African Fairy Circles-  Photo by N. JuergensA friend sent me this photo that was attached to an article from the NY Times from a few days ago, writing that it reminded her of me and my work.  It’s a high overhead view of a tree standing alone on a barren plain in southwestern Africa surrounded by small circles that dot the terrain, looking like tiny craters on the surface of the moon.  It’s a great image, simple and strong, and I am honored that she saw my work in it.
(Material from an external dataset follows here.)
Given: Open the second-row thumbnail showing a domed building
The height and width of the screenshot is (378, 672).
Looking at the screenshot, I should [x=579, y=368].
The article called the rings  growing around the tree fairy circles.  This, at first,  brought to mind the fairy circles that  we sometimes see around us that are  formed by mushrooms growing  along the forest floor in rings that are usually three or four feet in diameter.  They are called fairy, pixie or elf rings or circles.  The Gaelic legend behind the name says that these are these rings are the gateways to elfin kingdoms, places where the little creatures sometimes appear to sing and dance.  Pixie dance floors.  I don’t know about that but we have found some old beer cans in the woods.  But I don’t think these came from elves or pixies.  I just  think the previous owners of the forest around us were slobs.  But if some new cans show up I may have to rethink this whole thing.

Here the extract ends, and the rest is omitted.